Broadening the Reach of Alzheimer’s Research
It all started when Adam Brickman noticed an ad in his Twitter feed a few years ago.
The ad was for a portable MRI machine, a logical match given Brickman, a professor of neuropsychology in the Department of Neurology at Columbia University Vagelos College of Physicians and Surgeons, is an Alzheimer’s researcher who uses MRI to image the brains of people with and at risk for the disease.
“The idea of a portable MRI scanner seemed ridiculous,” he remembers thinking. “MRI is a highly specialized and extremely costly piece of medical equipment. It requires extensive shielding and infrastructure, often taking up an entire room, with construction costs alone reaching into the millions of dollars."
Brickman called up the company despite his doubts. The scanner was real but couldn’t produce the quality of images he needed for his research.
In Brickman’s studies, MRI sees the brain regions that have shrunk and bright white spots that mark places of damaged brain tissue. These are changes in the brain that drive cognitive decline in people with Alzheimer’s and other forms of dementia.
“With this technology, we're starting to understand the types of biological changes that are happening in the brain as we age and how they can be modified by different health and social conditions,” says Brickman.
By integrating the brain MRI scan data with other signals measured in blood samples, cognitive assessments, and medical histories, the researchers seek to understand the different biological pathways that shape risk for cognitive decline in aging, Alzheimer’s disease, and other forms of dementia. Understanding how social variables like education or factors that reflect unique socioeconomic conditions in different environments can slow or speed cognitive decline may be as important in fighting the impact of the disease as finding drugs, adds Brickman.
But given the high cost of MRI, studies that use the technology have generally been restricted to high-income countries.
“When you think about who's affected by Alzheimer's disease and then who's included in studies, there's a huge mismatch,” Brickman says. Alzheimer’s is a growing problem in South Africa and other low- or middle-income countries as people live longer. “Yet we're making inferences about Alzheimer’s from a small minority of people who don't represent the vast majority of people actually affected by the disease.”
Brickman kept in touch with the MRI company, and in a few years, they had improved the resolution of the machine’s scans. At the same time, the NIH put out a call for investigators interested in bringing research infrastructure to Africa and helping African scientists launch their own research programs into Alzheimer’s and related dementias. Brickman saw an opportunity. His proposal, in collaboration with Wits University and Harvard University, to send a portable MRI to rural South Africa was funded.
MRI-powered local research
Like most academic researchers, Brickman was not familiar with the ins and outs of sending heavy machines to other continents. When securely packaged, the portable MRI and its crate weighed 3,000 pounds and had to be shipped via freighter.
MRI detects changes in the brain that drive cognitive decline in people with Alzheimer’s and other forms of dementia. In this image, colored areas show where white matter hyperintensities, indicative of brain damage, are present in a single subject. Image from Alshikho et al. (2026) Sci. Rep.
“You have to work with specialized companies that are licensed to deal with importing medical equipment and experienced in transporting such packages after they arrive at the port,” Brickman says.
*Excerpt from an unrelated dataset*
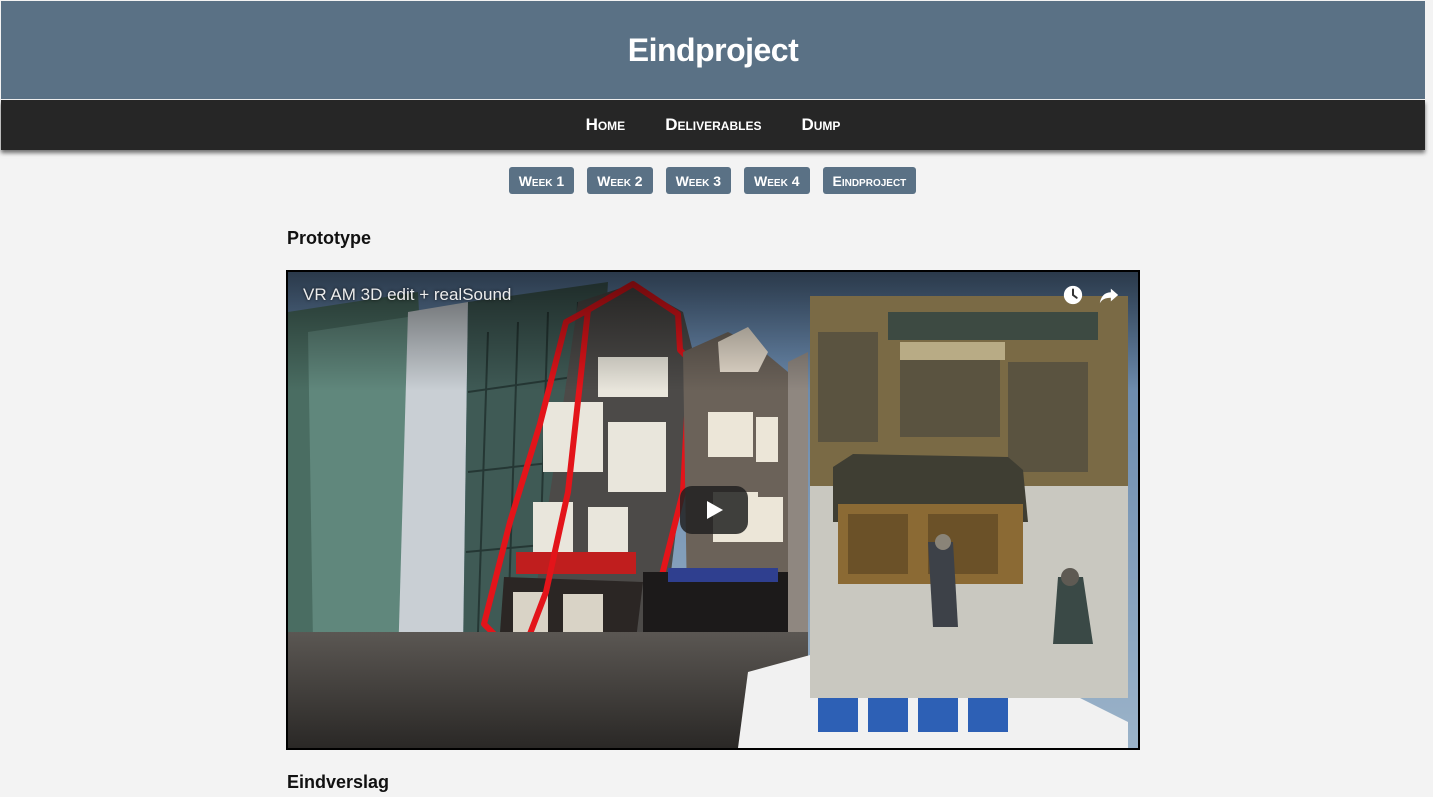  I want to click on site-title: Eindproject, so click(713, 50).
Even the slope of the driveway to the clinic had to be altered for the final delivery. “It was a huge effort. Each time we resolved a challenge, we had a mini celebration. And then we went on to the next one.”
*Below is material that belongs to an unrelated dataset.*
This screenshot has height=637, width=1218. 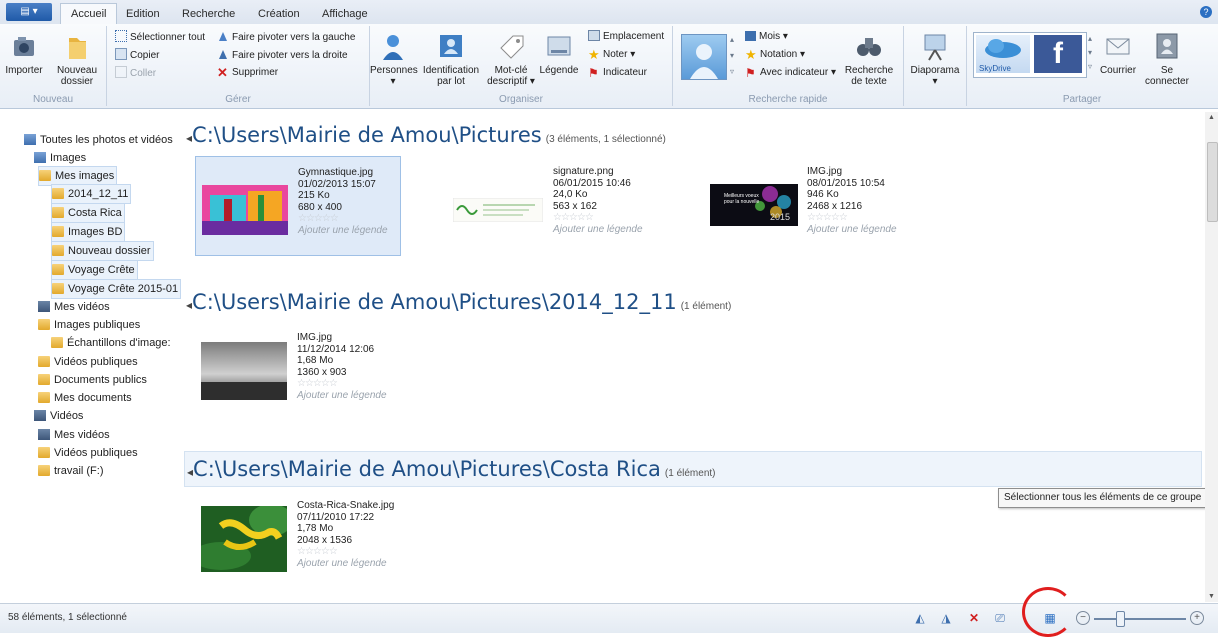 What do you see at coordinates (974, 618) in the screenshot?
I see `delete-icon: ✕` at bounding box center [974, 618].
The scanner, the only MRI machine available within a few hours drive, now sits in a small building in an eastern town called Agincourt. Since 2014, town residents have participated in the “Health, Aging and Dementia in South Africa (HAALSI)” study, which is looking for factors that either protect older South Africans from dementia or exacerbate the risk.
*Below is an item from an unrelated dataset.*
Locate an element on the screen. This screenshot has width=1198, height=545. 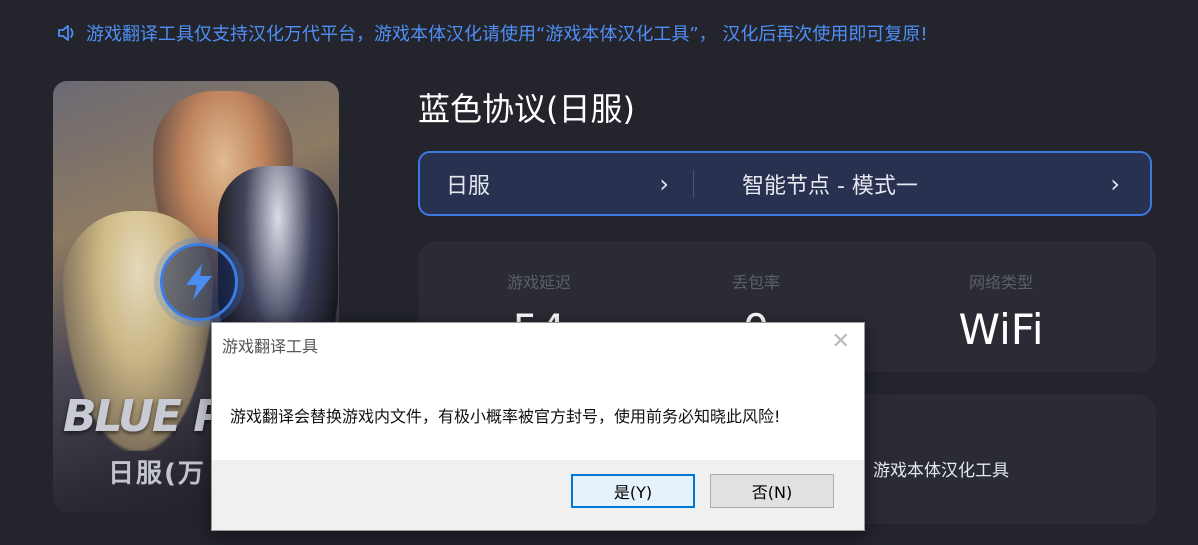
yes-button: 是(Y) is located at coordinates (633, 491).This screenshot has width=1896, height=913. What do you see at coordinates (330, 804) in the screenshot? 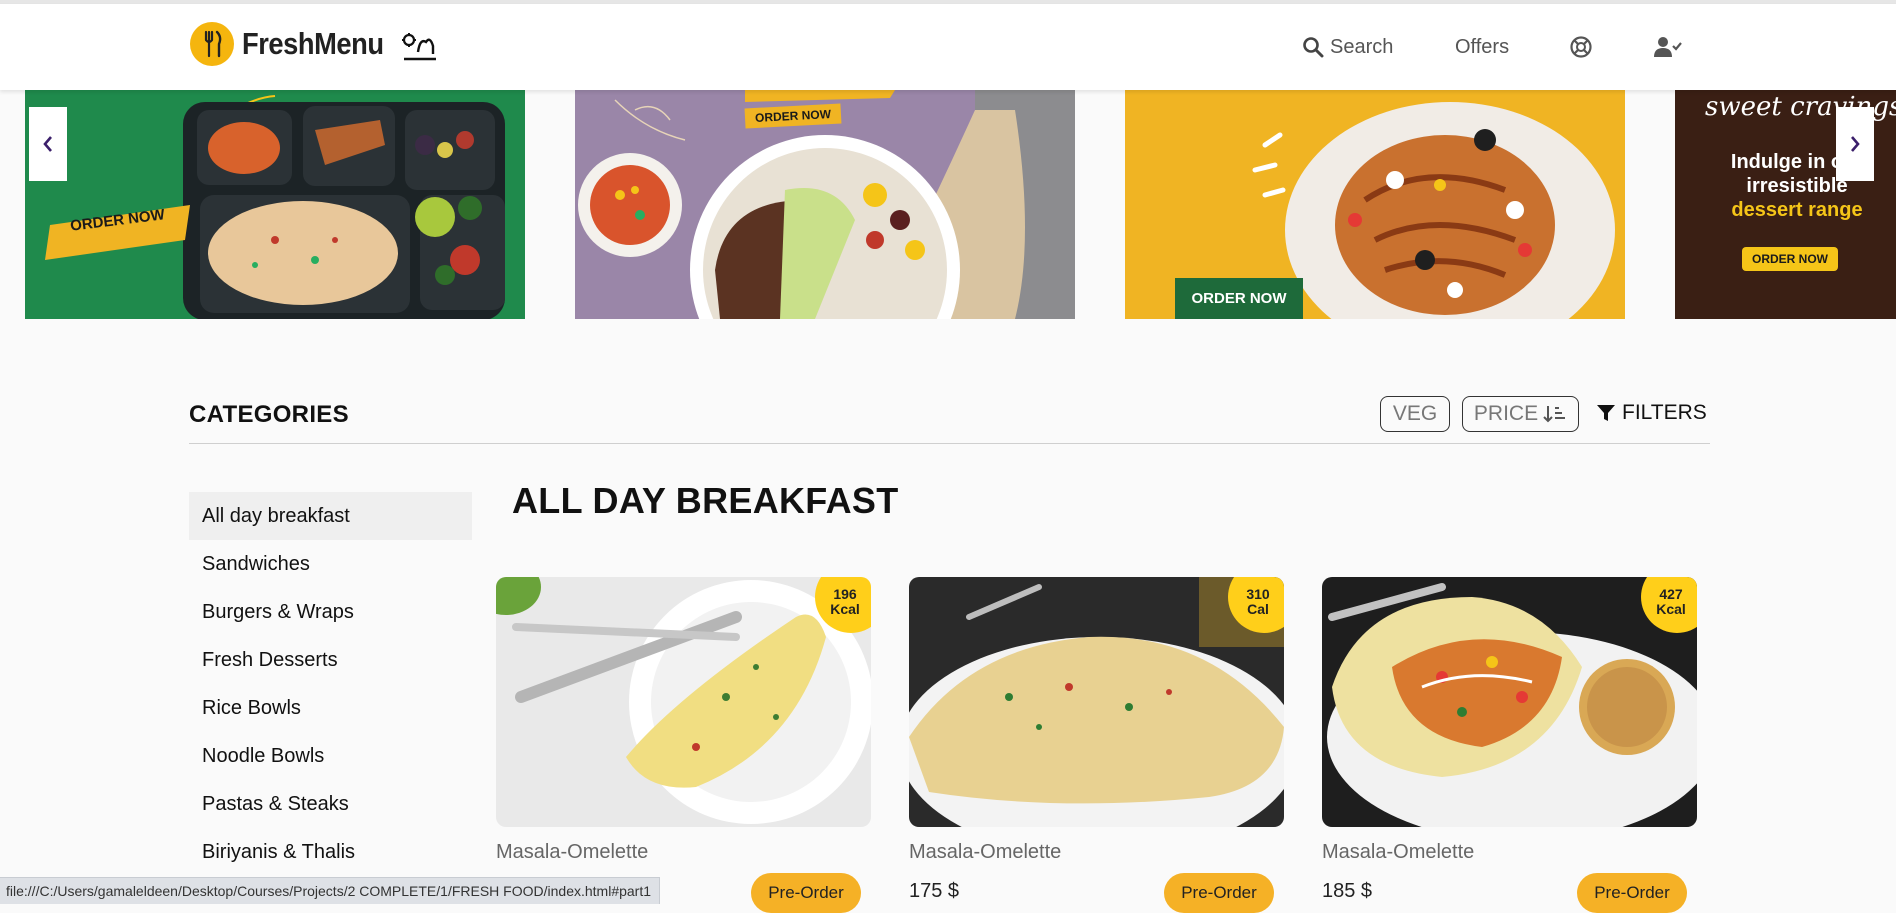
I see `sidebar-item-pastas-steaks: Pastas & Steaks` at bounding box center [330, 804].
Run by Harvard and Wits universities, HAALSI has over 5,000 participants and has generated a wealth of data on cognitive function, dementia, chronic disease, and social conditions as participants age.
With the portable MRI machine, the researchers will begin scanning more than 3,000 HAALSI participants to examine associations of brain atrophy and cerebrovascular disease (the cause of the white spots on the scan) with Alzheimer’s blood tests, cognition, vascular conditions, and social determinants like education and access to health care.
“This type of technology will give us the ability to identify the unique set of factors that shape cognitive aging and dementia risk in this environment,” Brickman says.
Beyond aging
An explicit goal of integrating this technology is to foster a research community in this part of South Africa that becomes empowered to address health issues that impact their local populations.
“In five years, I would love to see our efforts help to establish an MRI research program in Agincourt that has even branched out to study other conditions. If successful, our efforts could also help pave the way to build similar research programs in other under-resourced environments, including some rural parts of the United States,” Brickman says.
“At Columbia, we have been really committed to making research benefit broader populations and we’ve really been at the forefront of that effort in many ways. This project is just one example.”